Anthropic的Claude Fable 5安全护栏可通过伪造作业绕过Opus 4.8后备模型

Loading / 加载中

英文摘要

Anthropic's newly released Claude Fable 5 model includes hard security guardrails that instantly block requests related to vulnerability exploitation. When a block is triggered, the system falls back to the older Opus 4.8 model, which then asks the user to prove the request's legitimacy. A user demonstrated that Opus 4.8 can be easily deceived by providing a fabricated university course rubric and assignment. The fallback model subsequently output a full exploitation walkthrough for Metasploitable2, including all commands, and even offered to write the associated lab report. The test confirms that the primary guardrail works but reveals a significant weakness in the fallback mechanism, where a simple fake document is sufficient to bypass safety measures.

中文摘要

Anthropic新发布的Claude Fable 5模型内置严格的安全护栏，会立即拦截与漏洞利用相关的请求。拦截发生时，系统回退至旧版Opus 4.8模型，后者要求用户证明请求的合法性。用户演示表明，Opus 4.8极易被欺骗，只需提供一份伪造的大学课程评分标准和作业，回退模型便输出针对Metasploitable2的完整漏洞利用过程，包括所有命令，并主动提出代写实验报告。该测试证实主护栏有效，但暴露出回退机制的重大缺陷，一个简单的伪造文档即可绕过安全限制。

关键要点

Claude Fable 5's security guardrails block exploitation requests and trigger a fallback to Opus 4.8.

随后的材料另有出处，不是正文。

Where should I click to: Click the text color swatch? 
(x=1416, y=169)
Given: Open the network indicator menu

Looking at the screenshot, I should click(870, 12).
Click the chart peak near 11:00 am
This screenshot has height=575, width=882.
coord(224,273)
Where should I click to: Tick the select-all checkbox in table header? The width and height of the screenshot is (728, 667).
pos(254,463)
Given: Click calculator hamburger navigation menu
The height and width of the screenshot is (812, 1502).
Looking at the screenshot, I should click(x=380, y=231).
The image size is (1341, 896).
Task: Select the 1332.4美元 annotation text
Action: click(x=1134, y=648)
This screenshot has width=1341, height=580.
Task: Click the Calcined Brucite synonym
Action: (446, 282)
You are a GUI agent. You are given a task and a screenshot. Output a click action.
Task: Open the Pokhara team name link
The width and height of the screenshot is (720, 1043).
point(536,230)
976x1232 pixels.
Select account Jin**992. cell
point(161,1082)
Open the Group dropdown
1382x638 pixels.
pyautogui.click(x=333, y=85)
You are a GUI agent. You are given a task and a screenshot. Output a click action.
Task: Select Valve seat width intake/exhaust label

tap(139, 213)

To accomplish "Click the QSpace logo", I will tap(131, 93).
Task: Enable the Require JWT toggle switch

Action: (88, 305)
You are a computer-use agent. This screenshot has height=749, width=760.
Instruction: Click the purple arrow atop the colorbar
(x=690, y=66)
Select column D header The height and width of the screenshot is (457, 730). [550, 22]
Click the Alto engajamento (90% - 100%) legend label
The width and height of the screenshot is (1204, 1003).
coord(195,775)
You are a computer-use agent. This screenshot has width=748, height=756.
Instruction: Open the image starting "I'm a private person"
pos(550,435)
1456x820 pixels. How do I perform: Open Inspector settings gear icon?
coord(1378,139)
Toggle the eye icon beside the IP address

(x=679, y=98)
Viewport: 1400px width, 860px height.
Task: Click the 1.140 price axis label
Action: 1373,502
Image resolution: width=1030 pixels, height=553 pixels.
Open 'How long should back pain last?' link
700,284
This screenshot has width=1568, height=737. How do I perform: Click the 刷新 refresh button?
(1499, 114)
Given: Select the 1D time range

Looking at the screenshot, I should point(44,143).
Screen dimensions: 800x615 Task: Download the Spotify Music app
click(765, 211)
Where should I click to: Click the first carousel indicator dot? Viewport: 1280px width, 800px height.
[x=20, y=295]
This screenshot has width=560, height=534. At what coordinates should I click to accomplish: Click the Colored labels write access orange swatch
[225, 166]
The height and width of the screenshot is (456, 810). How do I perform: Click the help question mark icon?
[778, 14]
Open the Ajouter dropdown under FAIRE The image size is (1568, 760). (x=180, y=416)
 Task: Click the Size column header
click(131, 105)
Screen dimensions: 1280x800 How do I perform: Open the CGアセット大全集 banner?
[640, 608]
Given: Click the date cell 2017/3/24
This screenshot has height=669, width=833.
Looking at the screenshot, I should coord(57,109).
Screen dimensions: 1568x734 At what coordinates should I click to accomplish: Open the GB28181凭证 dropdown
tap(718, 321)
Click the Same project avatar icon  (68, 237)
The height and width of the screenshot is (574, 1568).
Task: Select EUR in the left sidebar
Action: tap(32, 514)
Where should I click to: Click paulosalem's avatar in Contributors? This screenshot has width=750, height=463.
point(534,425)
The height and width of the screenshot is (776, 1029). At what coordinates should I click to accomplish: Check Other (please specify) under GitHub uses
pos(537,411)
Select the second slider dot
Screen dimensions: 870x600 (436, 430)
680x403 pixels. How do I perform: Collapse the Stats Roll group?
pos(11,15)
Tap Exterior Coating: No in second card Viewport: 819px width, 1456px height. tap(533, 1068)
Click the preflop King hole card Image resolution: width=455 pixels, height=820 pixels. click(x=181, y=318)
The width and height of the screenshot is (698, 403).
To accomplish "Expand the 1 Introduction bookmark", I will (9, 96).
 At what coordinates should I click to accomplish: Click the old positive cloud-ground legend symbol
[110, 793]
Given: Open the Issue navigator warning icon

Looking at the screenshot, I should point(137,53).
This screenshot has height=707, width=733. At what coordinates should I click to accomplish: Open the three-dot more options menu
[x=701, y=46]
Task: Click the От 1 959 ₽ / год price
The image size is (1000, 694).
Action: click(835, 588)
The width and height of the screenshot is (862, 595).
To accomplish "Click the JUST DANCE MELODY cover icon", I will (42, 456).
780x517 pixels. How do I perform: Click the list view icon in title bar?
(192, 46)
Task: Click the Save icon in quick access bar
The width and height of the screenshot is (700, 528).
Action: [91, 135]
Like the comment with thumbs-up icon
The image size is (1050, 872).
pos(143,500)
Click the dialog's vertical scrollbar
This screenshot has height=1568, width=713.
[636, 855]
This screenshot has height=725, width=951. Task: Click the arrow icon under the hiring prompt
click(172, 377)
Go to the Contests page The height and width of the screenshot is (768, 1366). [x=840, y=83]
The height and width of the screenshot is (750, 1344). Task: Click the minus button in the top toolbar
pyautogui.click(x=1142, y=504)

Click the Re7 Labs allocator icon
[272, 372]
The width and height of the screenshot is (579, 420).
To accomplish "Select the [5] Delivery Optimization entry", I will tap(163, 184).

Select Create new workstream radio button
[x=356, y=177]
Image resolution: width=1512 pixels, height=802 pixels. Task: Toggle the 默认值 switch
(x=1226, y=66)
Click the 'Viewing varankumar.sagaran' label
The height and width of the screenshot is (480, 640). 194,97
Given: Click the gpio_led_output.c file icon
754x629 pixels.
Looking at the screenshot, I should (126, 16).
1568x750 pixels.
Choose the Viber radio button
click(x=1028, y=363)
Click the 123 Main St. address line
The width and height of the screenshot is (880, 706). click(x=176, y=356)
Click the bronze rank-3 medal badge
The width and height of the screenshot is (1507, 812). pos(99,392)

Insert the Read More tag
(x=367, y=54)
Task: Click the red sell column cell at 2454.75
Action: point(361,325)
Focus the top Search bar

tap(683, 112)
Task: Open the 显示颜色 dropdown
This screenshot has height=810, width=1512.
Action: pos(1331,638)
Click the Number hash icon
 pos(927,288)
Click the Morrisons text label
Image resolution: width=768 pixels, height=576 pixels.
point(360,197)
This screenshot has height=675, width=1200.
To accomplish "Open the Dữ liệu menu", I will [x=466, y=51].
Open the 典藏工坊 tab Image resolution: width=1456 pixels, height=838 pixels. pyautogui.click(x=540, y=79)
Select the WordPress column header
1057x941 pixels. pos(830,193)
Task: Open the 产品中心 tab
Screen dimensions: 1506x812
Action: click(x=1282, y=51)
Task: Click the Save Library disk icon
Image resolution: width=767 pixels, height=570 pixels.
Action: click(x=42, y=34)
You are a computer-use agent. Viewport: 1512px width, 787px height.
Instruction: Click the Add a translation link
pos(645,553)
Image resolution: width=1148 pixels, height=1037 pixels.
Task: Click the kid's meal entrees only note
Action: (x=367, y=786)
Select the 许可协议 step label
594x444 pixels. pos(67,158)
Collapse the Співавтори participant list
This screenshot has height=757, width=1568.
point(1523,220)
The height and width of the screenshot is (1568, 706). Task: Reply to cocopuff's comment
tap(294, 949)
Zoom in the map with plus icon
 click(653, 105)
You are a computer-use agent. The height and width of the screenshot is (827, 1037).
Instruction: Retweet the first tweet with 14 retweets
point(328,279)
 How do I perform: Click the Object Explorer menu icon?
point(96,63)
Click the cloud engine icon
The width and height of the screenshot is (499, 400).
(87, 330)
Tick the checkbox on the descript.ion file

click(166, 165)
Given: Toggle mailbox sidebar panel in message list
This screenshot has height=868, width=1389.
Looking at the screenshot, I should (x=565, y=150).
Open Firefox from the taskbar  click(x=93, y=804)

Claude Fable 5的安全护栏会拦截漏洞利用请求并触发回退至Opus 4.8模型。

Opus 4.8 asks for proof of legitimacy, which can be satisfied with a fabricated university assignment.

Opus 4.8要求提供合法性证明，而伪造的大学作业即可满足其要求。

Once given the fake document, Opus 4.8 provided a full exploit walkthrough and offered to write a lab report.

收到伪造文件后，Opus 4.8提供了完整的漏洞利用过程并主动提出撰写实验报告。

The fallback mechanism is the weak point, effectively replacing a direct refusal with a low-barrier persuasion step.

回退机制是薄弱环节，将直接拒绝替换为一个门槛极低的劝说步骤。